**Extrait choisi:**
LA THÉORIE SYMBIOTIQUE DE L’ÉVOLUTION
Au début des années 1970, L Margulis commence une collaboration avec James Lovelock, scientifique iconoclaste et père de l’hypothèse Gaïa (selon laquelle la terre forme un organisme vivant). Parallèlement, elle étend le champ d’application de sa théorie symbiotique. Au départ limitée à l’absorption des mitochondries par les cellules, elle devient une hypothèse plus générale sur les mécanismes de l’évolution. Selon sa théorie dite «endo-symbiotique », l’idée de fusion entre organismes trouve d’autres applications. La naissance des végétaux pourrait être l’intégration dans une même cellule complexe de plastes (chloroplastes, chromoplaste). Ces anciennes bactéries indépendantes auraient été absorbées pour donner naissance aux premières cellules photosynthétiques, puis aux algues et aux plantes. Tout comme les mitochondries, les plastes ont aussi leur propre ADN, distinct de la cellule qui les héberge. Leur fonction est loin d’être mineure: le chloroplaste est responsable de la photosynthèse. Les chromoplastes, ex-bactéries capturées dans chaque cellule, donnent leurs couleurs aux feuilles, aux fleurs et aux fruits: le rouge des cerises, le jaune des bananes, le bleu des bleuets. Un autre exemple spectaculaire d’endosymbiose est celui des animaux bioluminescents, comme certaines méduses ou certains poissons des abysses. La bioluminescence provient de bactéries symbiotiques captées au sein de l’animal.

**Informations enregistrées:**
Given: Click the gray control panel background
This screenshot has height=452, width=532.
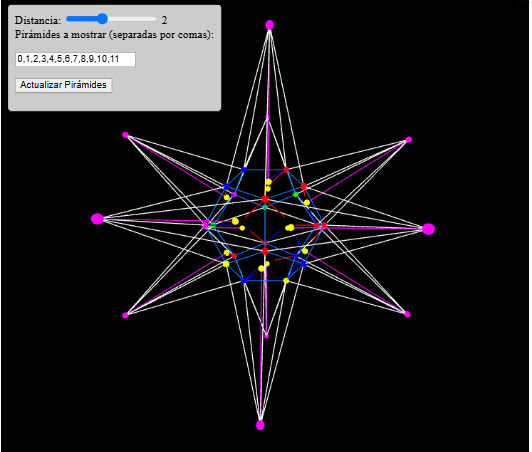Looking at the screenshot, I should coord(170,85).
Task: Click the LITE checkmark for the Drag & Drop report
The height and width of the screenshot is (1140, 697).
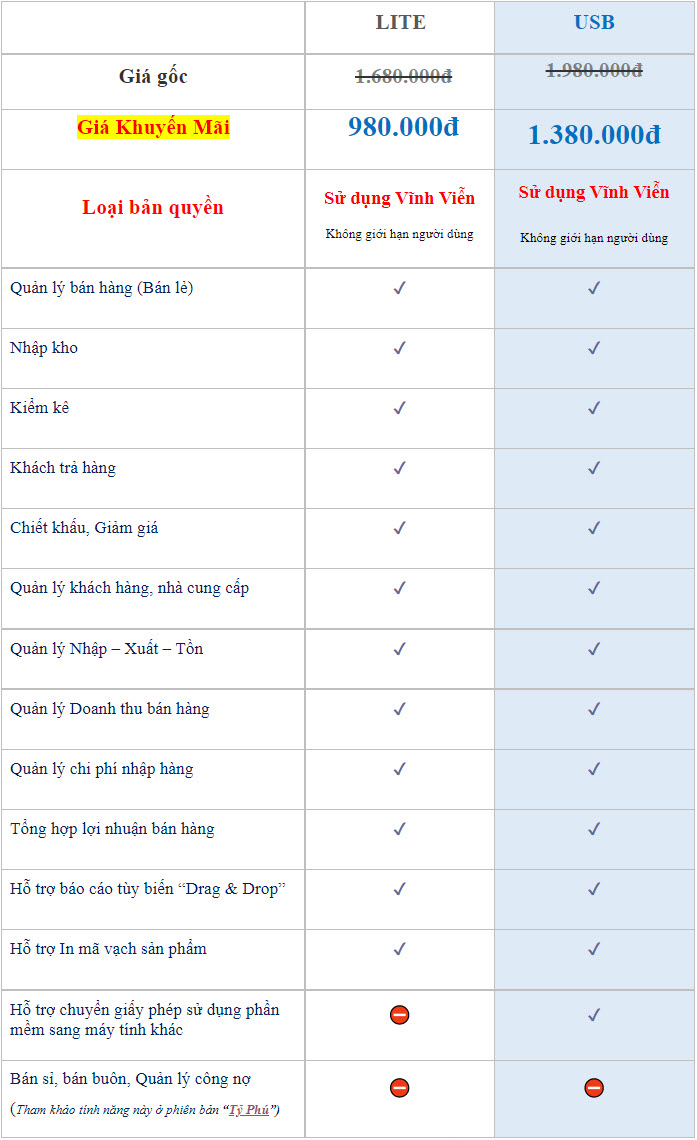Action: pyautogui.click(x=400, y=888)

...

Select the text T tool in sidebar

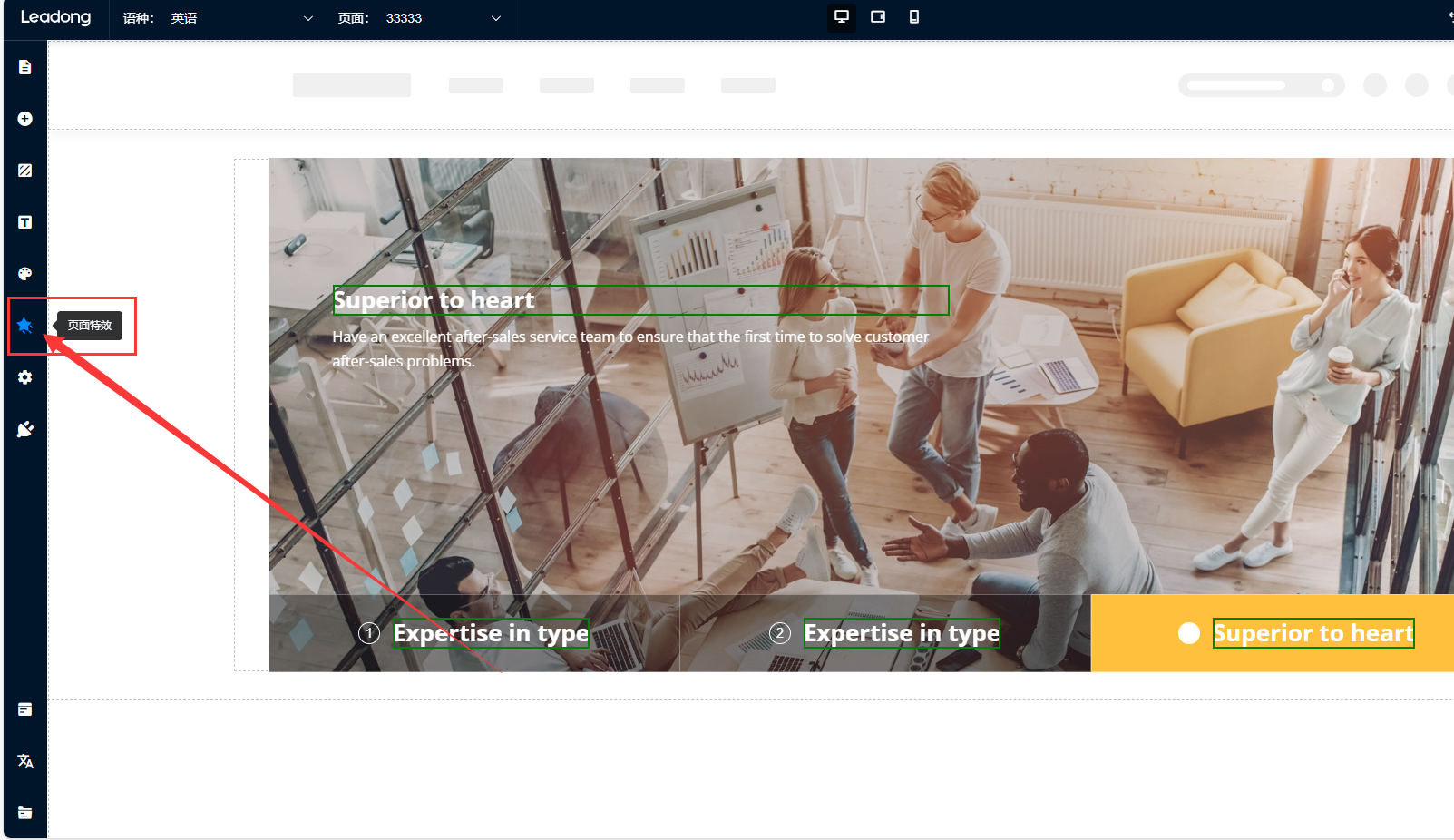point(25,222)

==

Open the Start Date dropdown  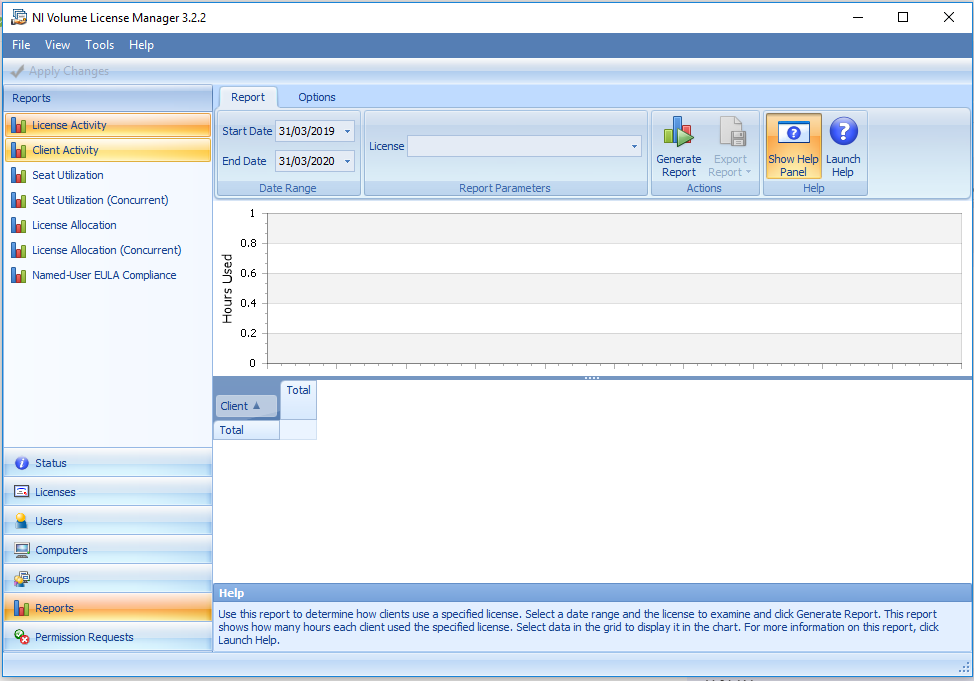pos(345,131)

**Détails de l'exercice:**
Traduisez en anglais cette phrase de l'extrait sur la théorie symbiotique de l'évolution : « Tout comme les mitochondries, les plastes ont aussi leur propre ADN, distinct de la cellule qui les héberge. »

**Réponse à l'exercice:**
Like mitochondria, plastids also have their own DNA, distinct from the cell that hosts them.